Extract to read:
--- --- ---
3.116 and 3.117 in the book, from Sansho the Bailiff), Mizoguchi
gives us a startling graphic match showing the two of them in
similar positions, the slats maintaining the aperture conceit
(Figs. 3A.5 and 3A.6).
On the evidence we have, it doesn’t seem that Mizoguchi
simply went from being a cutting-based director to being a
staging-based one. The fancy cutting just mentioned occurs in
films that also rely on long takes and ensemble staging. It seems
that for a time he held both approaches in balance (as Welles did
in Citizen Kane, The Magnificent Ambersons, Othello, and Touch of Evil). In the surviving
films from 1936 to 1941 Mizoguchi favored staging-based effects,
but after the war he resumed the pluralistic approach seen in the
earliest surviving films. Audacious though his editing
occasionally was, he didn’t construct an alternative,
full-bodied system as Ozu did over the same period.
The Love of Sumako the Actress (1947)
This remarkable film, as I note in the chapter, recalls the
daring experiments in depth and darkness Mizoguchi undertook in Naniwa Elegy and Story of the Last
Chrysanthemum. It might be regarded as his last effort in
this direction before moving toward the flexible, pluralistic
style of his last decade.
Mizoguchi’s audience would have recognized Matsui Sumako as a
scandal-plagued celebrity. Between 1912 and 1919 she and her
mentor-lover Shimamura Hogetsu helped create modern westernized
drama in Japan (shingeki), and her tours and recorded
songs made her a household name and the prototype of the free
woman. Shimamura’s associates often portrayed Matsui as an
unsophisticated prima donna who lured the weak-willed director
away from his wife and children. (See Phyllis Birnbaum, Modern Girls, Shining Stars, the Skies of Tokyo: 5 Japanese
Women [New York: Columbia University Press, 1999], pp. 1 to 52.) But Mizoguchi wanted Yoda’s script to present her as
“feminine and sympathetic,” displaying “the
psychology of a modern woman” (quoted in Yoda Yoshikata, Souvenirs de Kenji Mizoguchi, trans. Koichi Yamada,
Bernard Béraud, and André Moulin [Paris: Cahiers du
cinéma, 1997], pp. 70, 74). In this he was following not
only Occupation censorship guidelines but also an alternative
view of his heroine. For many, Matsui showed that a woman could
find success in a rigid society on her own terms. Her demands,
even her tantrums, showed her supreme dedication to her art and
to Shimamura’s goal of modern theatre. This dedication,
admirers pointed out, explains why she committed suicide soon
after his death and following her triumphant portrayal of
Carmen.
--- --- ---
Data segment:
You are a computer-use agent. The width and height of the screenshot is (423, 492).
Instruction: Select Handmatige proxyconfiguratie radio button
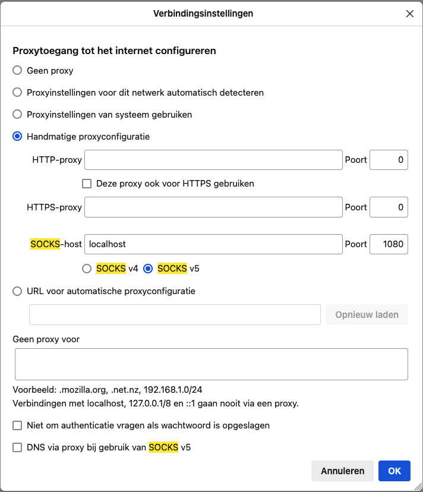coord(17,136)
--- --- ---
List of tasks:
A) According to the passage on Mizoguchi, between which years did Matsui Sumako and Shimamura Hogetsu help create modern westernized drama in Japan?
B) Carry the passage on Mizoguchi forward, picking up after its last sentence.

Answers to the tasks:
A) Between 1912 and 1919.

B)
At first, however, the film gives us very little access to
Sumako. One might expect that a biography of the actress would
begin with her early life, or at least the circumstances that
lead up to her joining drama school. Instead, as so often in
Mizoguchi’s films, the man’s life is presented first, and
the woman enters it. The opening scenes show Shimamura teaching,
conferring with his colleagues, and casting Sumako as Nora in A Doll’s House. The plot traces his growing
affection for her, emphasizing the damage it does to his family
and the contrition he feels. In the sequence when he leaves his
household forever, he apologizes to his wife, his mother, and his
daughter—who has lost a suitor because of her father’s
affair with Sumako. In this version of history Shimamura emerges
as no weakling, but rather a man so committed to the ideals of
modern drama, including the liberation from convention, that he
must live them outside the theatre.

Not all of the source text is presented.